Otro sector de trabajadores que adquirió visibilidad desde el primer momento del aislamiento fueron los trabajadores de aplicaciones, específicamente los de reparto. El sector ha crecido sustancialmente a escala global en los últimos años, contando con aproximadamente 60 mil trabajadores en Argentina. Ante la relevancia que estas tareas adquirieron para poder mantener el aislamiento –la movilidad de los repartidores reemplaza la movilidad de miles de personas– y el incremento de la demanda, la reacción de las empresas fue empeorar las condiciones de trabajo para aumentar sus ganancias: no sólo los salarios y los ingresos de los repartidores se mantuvieron congelados, sino que también sufrieron el recorte de bonos y plus salariales. Tampoco  garantizaron ni la calidad ni la cantidad de insumos de desinfección e higiene, dejando el problema en manos de los propios trabajadores. La pandemia generó el contexto común para que los trabajadores de las app de reparto coordinaran sus esfuerzos organizativos en una huelga regional. Es así como la lógica empresarial atenta directamente contra las condiciones de trabajo de los y las trabajadoras esenciales para garantizar las condiciones de aislamiento de una parte importante de la población. De estas luchas y su articulación dependerán en buena medida las condiciones de trabajo en un contexto en que crecientes volúmenes de mercancías serán distribuidos a través de estos medios.

 

Necesidades sociales versus necesidades de acumulación: el carácter de la “esencialidad”

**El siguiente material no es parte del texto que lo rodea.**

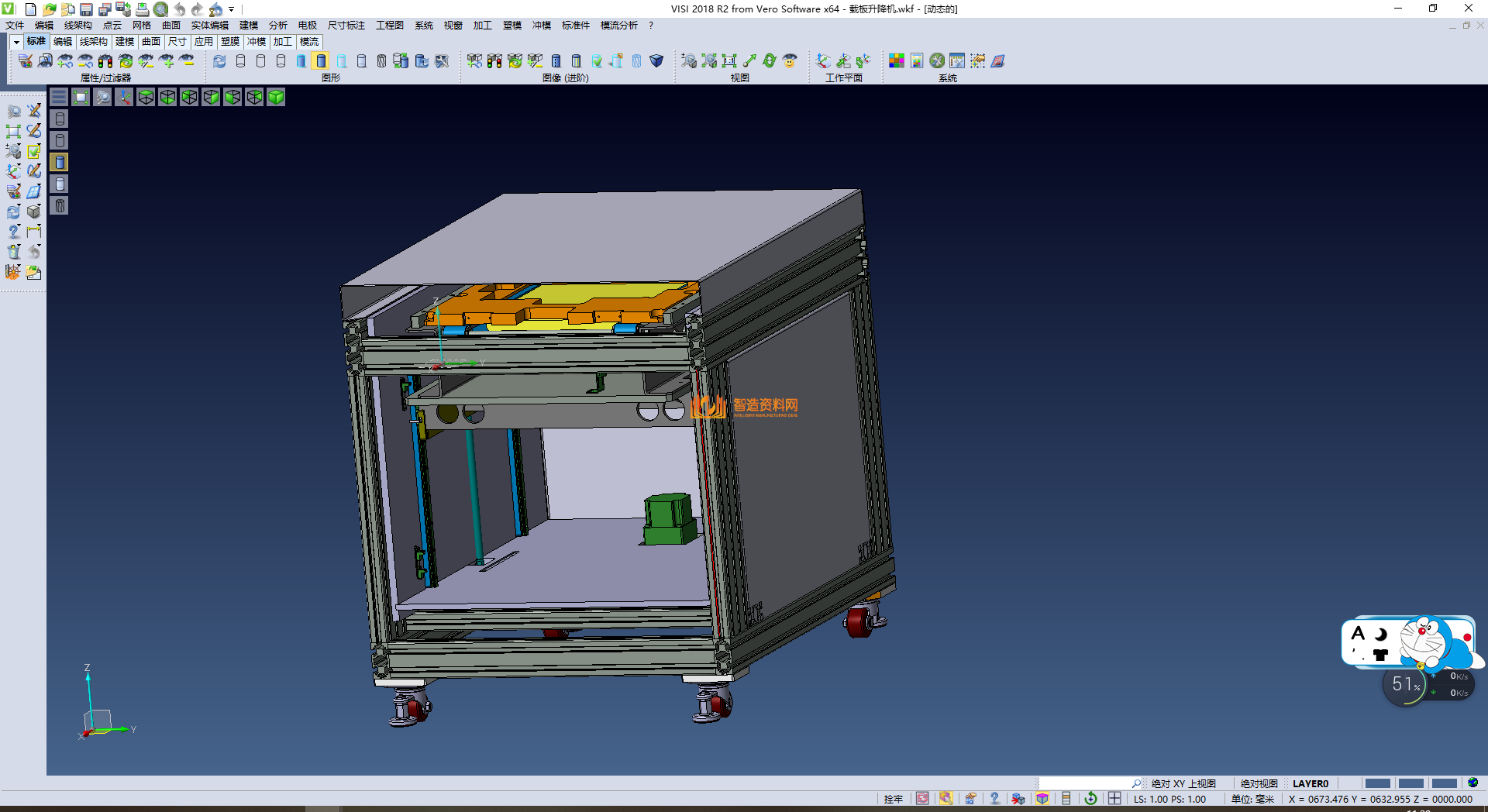Open the color palette grid icon
This screenshot has width=1488, height=812.
pos(897,61)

En un país como Argentina que participa del mercado mundial aportando productos agroindustriales a las cadenas de producción, la “excepcionalidad” de ciertos sectores está claramente relacionada con la necesidad del Estado de garantizar el ingreso de divisas. Varias comisiones internas y sindicatos del sector de la alimentación han planteado que la producción esencial debería ser aquella necesaria para abastecer al mercado interno, y que deberían suspenderse las exportaciones.  Los trabajadores del sector de frigoríficos en particular enfrentan una doble presión: por una parte, los empresarios concentran sus operaciones en plantas que les resultan inmediatamente rentables, despidiendo y suspendiendo a centenares de trabajadores. Por otro lado, son sumamente reacios a establecer las condiciones de trabajo que permitan cumplir con las medidas preventivas establecidas por las autoridades sanitarias, convirtiendo a los frigoríficos en focos de contagio de COVID-19 para los trabajadores, sus familiares y sus vecindarios.

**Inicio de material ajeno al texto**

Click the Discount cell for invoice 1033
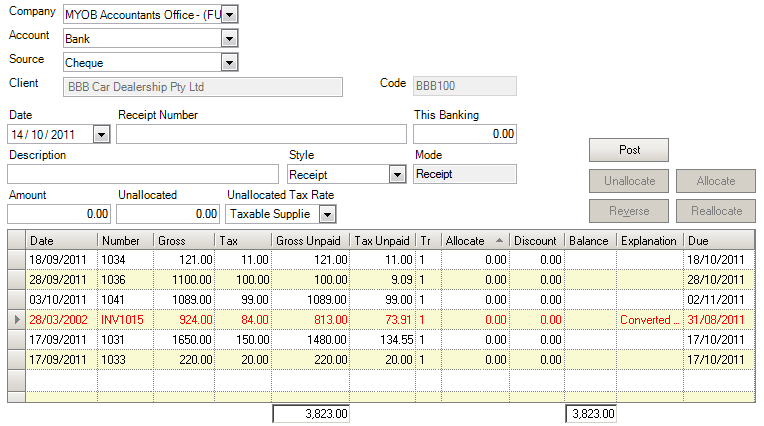Image resolution: width=764 pixels, height=426 pixels. pos(537,360)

Con matices, esta dualidad se replica en diferentes sectores y se va presentando a los colectivos de trabajadores que, al regresar a la producción, se encuentran con cambios en los regímenes de turnos o transformaciones en las líneas de producción. En términos generales, los criterios y las demandas planteados por los trabajadores tendían a programar la producción de modo de disminuir la cantidad de trabajadores movilizados y garantizar que la mayor parte pueda cumplir con el aislamiento, protegiendo a su vez a sus grupos familiares.  En la mayor parte de los casos, la organización de la producción no ha sido modificada atendiendo a razones de salud pública, antes bien los empresarios han actuado con desidia, exponiendo a los y las trabajadoras al contagio. La crisis desatada por el COVID-19  deja en evidencia que el modo que los empresarios encuentran para resguardar sus intereses particulares (bajar salarios, despedir, suspender) no hace sino empeorar las condiciones generales de salud colectiva, profundizando las dificultades para sostener medidas de prevención masivas como el ASPO. Esto deja así al descubierto que las lógicas mercantiles y de producción en función de la ganancia no atienden a las necesidades que se presentan como sociales, ni permiten desarrollar una forma de enfrentar la situación desatada por la pandemia COVID-19 –u otras situaciones similares– que priorice la prevención de la salud colectiva. Explorar y explotar esta contradicción será tarea de los movimientos y los debates de las clases trabajadoras.